**Work required:**
Please print every one of the rows below, reproducing each line character for character.

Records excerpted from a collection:
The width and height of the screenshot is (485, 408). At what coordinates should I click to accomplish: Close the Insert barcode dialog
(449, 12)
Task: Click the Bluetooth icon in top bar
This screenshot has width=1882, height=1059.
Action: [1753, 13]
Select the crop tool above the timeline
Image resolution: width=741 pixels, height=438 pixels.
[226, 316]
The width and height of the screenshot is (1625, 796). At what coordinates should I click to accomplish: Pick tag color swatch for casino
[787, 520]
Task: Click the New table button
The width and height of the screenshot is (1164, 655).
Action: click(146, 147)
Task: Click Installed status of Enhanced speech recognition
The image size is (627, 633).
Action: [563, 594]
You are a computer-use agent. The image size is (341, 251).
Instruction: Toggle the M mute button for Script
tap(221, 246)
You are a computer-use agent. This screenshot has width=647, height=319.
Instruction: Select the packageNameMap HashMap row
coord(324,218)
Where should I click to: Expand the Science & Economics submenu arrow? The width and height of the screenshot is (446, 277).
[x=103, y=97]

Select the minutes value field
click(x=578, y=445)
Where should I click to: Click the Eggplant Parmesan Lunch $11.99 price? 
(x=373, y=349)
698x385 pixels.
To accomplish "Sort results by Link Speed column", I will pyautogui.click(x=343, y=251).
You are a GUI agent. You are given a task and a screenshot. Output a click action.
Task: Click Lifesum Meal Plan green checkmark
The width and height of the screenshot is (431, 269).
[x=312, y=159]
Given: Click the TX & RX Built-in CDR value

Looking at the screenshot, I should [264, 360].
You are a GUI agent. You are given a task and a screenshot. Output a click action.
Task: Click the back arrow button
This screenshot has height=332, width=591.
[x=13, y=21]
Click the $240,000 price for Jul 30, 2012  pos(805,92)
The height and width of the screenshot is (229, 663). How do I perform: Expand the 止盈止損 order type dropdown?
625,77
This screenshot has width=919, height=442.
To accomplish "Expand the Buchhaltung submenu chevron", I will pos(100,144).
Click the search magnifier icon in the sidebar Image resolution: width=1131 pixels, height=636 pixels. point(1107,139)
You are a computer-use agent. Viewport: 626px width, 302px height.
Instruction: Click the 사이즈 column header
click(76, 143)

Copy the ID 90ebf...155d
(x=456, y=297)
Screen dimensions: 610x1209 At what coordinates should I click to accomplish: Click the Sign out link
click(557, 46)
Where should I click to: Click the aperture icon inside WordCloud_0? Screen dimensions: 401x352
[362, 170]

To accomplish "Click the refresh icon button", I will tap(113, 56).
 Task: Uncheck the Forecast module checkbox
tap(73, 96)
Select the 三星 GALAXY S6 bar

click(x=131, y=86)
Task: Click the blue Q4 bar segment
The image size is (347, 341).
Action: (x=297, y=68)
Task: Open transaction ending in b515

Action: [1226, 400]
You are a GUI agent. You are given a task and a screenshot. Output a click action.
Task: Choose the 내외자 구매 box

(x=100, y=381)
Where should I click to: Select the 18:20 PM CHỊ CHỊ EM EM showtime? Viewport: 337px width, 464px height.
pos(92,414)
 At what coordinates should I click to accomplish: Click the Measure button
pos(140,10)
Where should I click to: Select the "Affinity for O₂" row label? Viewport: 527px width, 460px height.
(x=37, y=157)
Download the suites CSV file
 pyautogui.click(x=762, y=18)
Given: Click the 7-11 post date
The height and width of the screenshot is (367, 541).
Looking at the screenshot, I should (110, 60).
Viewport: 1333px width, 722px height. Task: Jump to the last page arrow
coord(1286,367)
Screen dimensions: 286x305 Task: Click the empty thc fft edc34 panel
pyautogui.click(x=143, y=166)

**Answer for the task:**
The width and height of the screenshot is (485, 408). At what coordinates should I click to accomplish: Close the Insert barcode dialog
(449, 12)
Task: Click the Bluetooth icon in top bar
This screenshot has width=1882, height=1059.
Action: [1753, 13]
Select the crop tool above the timeline
Image resolution: width=741 pixels, height=438 pixels.
[226, 316]
The width and height of the screenshot is (1625, 796). At what coordinates should I click to accomplish: Pick tag color swatch for casino
[787, 520]
Task: Click the New table button
The width and height of the screenshot is (1164, 655).
Action: click(146, 147)
Task: Click Installed status of Enhanced speech recognition
The image size is (627, 633).
Action: [563, 594]
You are a computer-use agent. The image size is (341, 251).
Instruction: Toggle the M mute button for Script
tap(221, 246)
You are a computer-use agent. This screenshot has width=647, height=319.
Instruction: Select the packageNameMap HashMap row
coord(324,218)
Where should I click to: Expand the Science & Economics submenu arrow? The width and height of the screenshot is (446, 277).
[x=103, y=97]

Select the minutes value field
click(x=578, y=445)
Where should I click to: Click the Eggplant Parmesan Lunch $11.99 price? 
(x=373, y=349)
698x385 pixels.
To accomplish "Sort results by Link Speed column", I will pyautogui.click(x=343, y=251).
You are a GUI agent. You are given a task and a screenshot. Output a click action.
Task: Click Lifesum Meal Plan green checkmark
The width and height of the screenshot is (431, 269).
[x=312, y=159]
Given: Click the TX & RX Built-in CDR value

Looking at the screenshot, I should [264, 360].
You are a GUI agent. You are given a task and a screenshot. Output a click action.
Task: Click the back arrow button
This screenshot has height=332, width=591.
[x=13, y=21]
Click the $240,000 price for Jul 30, 2012  pos(805,92)
The height and width of the screenshot is (229, 663). How do I perform: Expand the 止盈止損 order type dropdown?
625,77
This screenshot has width=919, height=442.
To accomplish "Expand the Buchhaltung submenu chevron", I will pos(100,144).
Click the search magnifier icon in the sidebar Image resolution: width=1131 pixels, height=636 pixels. point(1107,139)
You are a computer-use agent. Viewport: 626px width, 302px height.
Instruction: Click the 사이즈 column header
click(76, 143)

Copy the ID 90ebf...155d
(x=456, y=297)
Screen dimensions: 610x1209 At what coordinates should I click to accomplish: Click the Sign out link
click(557, 46)
Where should I click to: Click the aperture icon inside WordCloud_0? Screen dimensions: 401x352
[362, 170]

To accomplish "Click the refresh icon button", I will tap(113, 56).
 Task: Uncheck the Forecast module checkbox
tap(73, 96)
Select the 三星 GALAXY S6 bar

click(x=131, y=86)
Task: Click the blue Q4 bar segment
The image size is (347, 341).
Action: (x=297, y=68)
Task: Open transaction ending in b515

Action: [1226, 400]
You are a GUI agent. You are given a task and a screenshot. Output a click action.
Task: Choose the 내외자 구매 box

(x=100, y=381)
Where should I click to: Select the 18:20 PM CHỊ CHỊ EM EM showtime? Viewport: 337px width, 464px height.
pos(92,414)
 At what coordinates should I click to accomplish: Click the Measure button
pos(140,10)
Where should I click to: Select the "Affinity for O₂" row label? Viewport: 527px width, 460px height.
(x=37, y=157)
Download the suites CSV file
 pyautogui.click(x=762, y=18)
Given: Click the 7-11 post date
The height and width of the screenshot is (367, 541).
Looking at the screenshot, I should (110, 60).
Viewport: 1333px width, 722px height. Task: Jump to the last page arrow
coord(1286,367)
Screen dimensions: 286x305 Task: Click the empty thc fft edc34 panel
pyautogui.click(x=143, y=166)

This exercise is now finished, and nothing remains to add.